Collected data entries

============

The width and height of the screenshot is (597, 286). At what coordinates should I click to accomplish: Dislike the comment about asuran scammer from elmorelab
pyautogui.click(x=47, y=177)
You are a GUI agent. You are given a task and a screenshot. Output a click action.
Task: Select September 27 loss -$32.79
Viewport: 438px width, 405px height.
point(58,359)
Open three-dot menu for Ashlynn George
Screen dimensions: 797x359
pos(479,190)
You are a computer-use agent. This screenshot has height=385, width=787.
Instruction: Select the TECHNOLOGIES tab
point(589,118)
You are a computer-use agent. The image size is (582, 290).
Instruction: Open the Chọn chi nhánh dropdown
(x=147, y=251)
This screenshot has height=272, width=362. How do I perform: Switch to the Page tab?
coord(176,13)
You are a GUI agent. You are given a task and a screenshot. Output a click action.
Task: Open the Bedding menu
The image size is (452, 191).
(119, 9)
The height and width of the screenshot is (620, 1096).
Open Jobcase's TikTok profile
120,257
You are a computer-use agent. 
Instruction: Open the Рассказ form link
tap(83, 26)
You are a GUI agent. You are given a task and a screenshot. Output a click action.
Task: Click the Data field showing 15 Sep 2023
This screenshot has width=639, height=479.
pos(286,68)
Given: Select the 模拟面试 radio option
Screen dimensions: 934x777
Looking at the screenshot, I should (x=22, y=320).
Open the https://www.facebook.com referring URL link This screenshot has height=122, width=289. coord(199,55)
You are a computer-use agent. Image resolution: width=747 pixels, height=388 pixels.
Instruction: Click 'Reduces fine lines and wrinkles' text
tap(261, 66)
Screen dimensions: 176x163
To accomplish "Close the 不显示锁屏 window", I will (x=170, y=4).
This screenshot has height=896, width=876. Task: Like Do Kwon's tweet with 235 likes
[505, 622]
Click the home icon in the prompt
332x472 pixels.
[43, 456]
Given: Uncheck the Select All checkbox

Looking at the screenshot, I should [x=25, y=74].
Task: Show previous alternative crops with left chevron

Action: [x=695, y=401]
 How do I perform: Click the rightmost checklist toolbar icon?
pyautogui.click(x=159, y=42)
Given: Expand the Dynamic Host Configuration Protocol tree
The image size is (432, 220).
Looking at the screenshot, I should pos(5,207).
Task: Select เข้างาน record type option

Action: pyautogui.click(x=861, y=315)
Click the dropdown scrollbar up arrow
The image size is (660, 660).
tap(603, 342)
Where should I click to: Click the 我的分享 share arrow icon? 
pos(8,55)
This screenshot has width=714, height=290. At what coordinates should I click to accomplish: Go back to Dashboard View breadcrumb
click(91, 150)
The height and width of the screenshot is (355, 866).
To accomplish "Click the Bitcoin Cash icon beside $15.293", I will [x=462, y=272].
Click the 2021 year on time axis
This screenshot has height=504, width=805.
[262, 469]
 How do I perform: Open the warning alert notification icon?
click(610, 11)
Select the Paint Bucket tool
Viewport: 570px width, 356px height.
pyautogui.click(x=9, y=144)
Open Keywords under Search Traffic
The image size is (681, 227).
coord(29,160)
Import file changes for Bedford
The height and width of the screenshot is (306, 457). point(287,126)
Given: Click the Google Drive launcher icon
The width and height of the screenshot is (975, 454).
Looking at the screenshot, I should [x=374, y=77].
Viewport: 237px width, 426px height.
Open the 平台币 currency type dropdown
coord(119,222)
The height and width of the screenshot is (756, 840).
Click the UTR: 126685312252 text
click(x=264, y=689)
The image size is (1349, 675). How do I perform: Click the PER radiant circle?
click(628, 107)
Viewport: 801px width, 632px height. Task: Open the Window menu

============

### Your goal
Extract all of the data exactly as written.

### Exercise solution
The width and height of the screenshot is (597, 286). At what coordinates should I click to accomplish: Dislike the comment about asuran scammer from elmorelab
pyautogui.click(x=47, y=177)
You are a GUI agent. You are given a task and a screenshot. Output a click action.
Task: Select September 27 loss -$32.79
Viewport: 438px width, 405px height.
point(58,359)
Open three-dot menu for Ashlynn George
Screen dimensions: 797x359
pos(479,190)
You are a computer-use agent. This screenshot has height=385, width=787.
Instruction: Select the TECHNOLOGIES tab
point(589,118)
You are a computer-use agent. The image size is (582, 290).
Instruction: Open the Chọn chi nhánh dropdown
(x=147, y=251)
This screenshot has height=272, width=362. How do I perform: Switch to the Page tab?
coord(176,13)
You are a GUI agent. You are given a task and a screenshot. Output a click action.
Task: Open the Bedding menu
The image size is (452, 191).
(119, 9)
The height and width of the screenshot is (620, 1096).
Open Jobcase's TikTok profile
120,257
You are a computer-use agent. 
Instruction: Open the Рассказ form link
tap(83, 26)
You are a GUI agent. You are given a task and a screenshot. Output a click action.
Task: Click the Data field showing 15 Sep 2023
This screenshot has width=639, height=479.
pos(286,68)
Given: Select the 模拟面试 radio option
Screen dimensions: 934x777
Looking at the screenshot, I should (x=22, y=320).
Open the https://www.facebook.com referring URL link This screenshot has height=122, width=289. coord(199,55)
You are a computer-use agent. Image resolution: width=747 pixels, height=388 pixels.
Instruction: Click 'Reduces fine lines and wrinkles' text
tap(261, 66)
Screen dimensions: 176x163
To accomplish "Close the 不显示锁屏 window", I will (x=170, y=4).
This screenshot has height=896, width=876. Task: Like Do Kwon's tweet with 235 likes
[505, 622]
Click the home icon in the prompt
332x472 pixels.
[43, 456]
Given: Uncheck the Select All checkbox

Looking at the screenshot, I should [x=25, y=74].
Task: Show previous alternative crops with left chevron

Action: [x=695, y=401]
 How do I perform: Click the rightmost checklist toolbar icon?
pyautogui.click(x=159, y=42)
Given: Expand the Dynamic Host Configuration Protocol tree
The image size is (432, 220).
Looking at the screenshot, I should pos(5,207).
Task: Select เข้างาน record type option

Action: pyautogui.click(x=861, y=315)
Click the dropdown scrollbar up arrow
The image size is (660, 660).
tap(603, 342)
Where should I click to: Click the 我的分享 share arrow icon? 
pos(8,55)
This screenshot has width=714, height=290. At what coordinates should I click to accomplish: Go back to Dashboard View breadcrumb
click(91, 150)
The height and width of the screenshot is (355, 866).
To accomplish "Click the Bitcoin Cash icon beside $15.293", I will [x=462, y=272].
Click the 2021 year on time axis
This screenshot has height=504, width=805.
[262, 469]
 How do I perform: Open the warning alert notification icon?
click(610, 11)
Select the Paint Bucket tool
Viewport: 570px width, 356px height.
pyautogui.click(x=9, y=144)
Open Keywords under Search Traffic
The image size is (681, 227).
coord(29,160)
Import file changes for Bedford
The height and width of the screenshot is (306, 457). point(287,126)
Given: Click the Google Drive launcher icon
The width and height of the screenshot is (975, 454).
Looking at the screenshot, I should [x=374, y=77].
Viewport: 237px width, 426px height.
Open the 平台币 currency type dropdown
coord(119,222)
The height and width of the screenshot is (756, 840).
Click the UTR: 126685312252 text
click(x=264, y=689)
The image size is (1349, 675). How do I perform: Click the PER radiant circle?
click(628, 107)
Viewport: 801px width, 632px height. Task: Open the Window menu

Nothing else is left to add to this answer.